Beiträge von Joe24

    It does not occur during Scene Test.

    Initial GPU memory used: 0.2 GB

    Memory during test: 0.5 GB

    Memory after test: 0.2 GB

    Memory after 30 consecutive tests: 0.2 GB


    Note regarding Vegas: No matter how much GPU memory is used by Vegas/VoPro, all of it is released on exit from Vegas.

    Using "doesn't work.scene" from above (post #11). Single encode, single card, single instance of Vegas 20, stock drivers, VoPro 0.7.2.9.

    7 runs using normal graph speed in Task Manager:


    30 runs using slow graph speed in Task Manager:

    Yes, I have been using YUV 420 8-bit templates exclusively for this.

    I tried installing a fresh unpatched driver (537.13) and this made no difference. The patch only relates to how many things you can do at once on a non-Quadro card, so shouldn't have anything to do with anything.

    I tried enabling GPU globally in Vegas (which is the default), and this made no difference either.

    Every time I start a render, the process allocates ~0.6 GB of VRAM. After the render, ~0.2 GB is released, and the remaining ~0.4 GB stays occupied.

    I'll run through the different CUDA filters again when I get time . . . but as I said, that was probably operator error. I was just quickly looking for something CUDA-based that wasn't an encoder. Never checked the output at all, just some of them started to encode and others wouldn't. Chroma Key was one that wouldn't work at all.

    Are you testing using the Scene from post #5, above?

    I'm still testing, trying to pin down exactly what is causing the issue.

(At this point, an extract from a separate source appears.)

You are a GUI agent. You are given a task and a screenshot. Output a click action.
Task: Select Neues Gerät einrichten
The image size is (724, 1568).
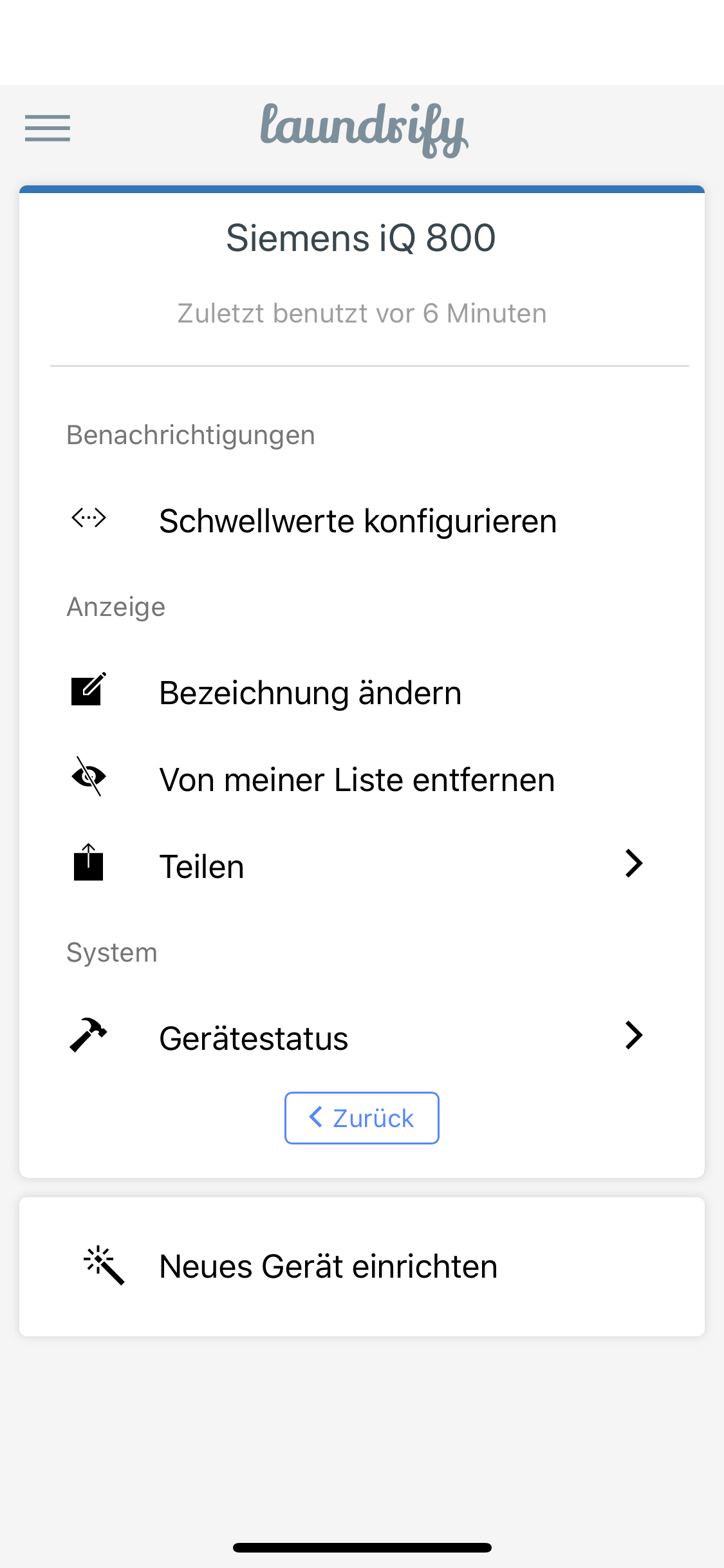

    What I'm seeing so far is that when the following chain is used, there is no memory leak: Video input -> NVENC encoder (either h.264 or HEVC).

    works.scene.zip


    However, when the following chain is used, the memory leak exists: Video input -> CUDA upload -> NVENC encoder (either h.264 or HEVC).

    doesn't work.scene.zip


    No apparent memory leaks if I go Upload -> [various CUDA filters] -> Download -> [software encoder]. Some of the filters just plain didn't work (FFmpeg error), but that could be operator error.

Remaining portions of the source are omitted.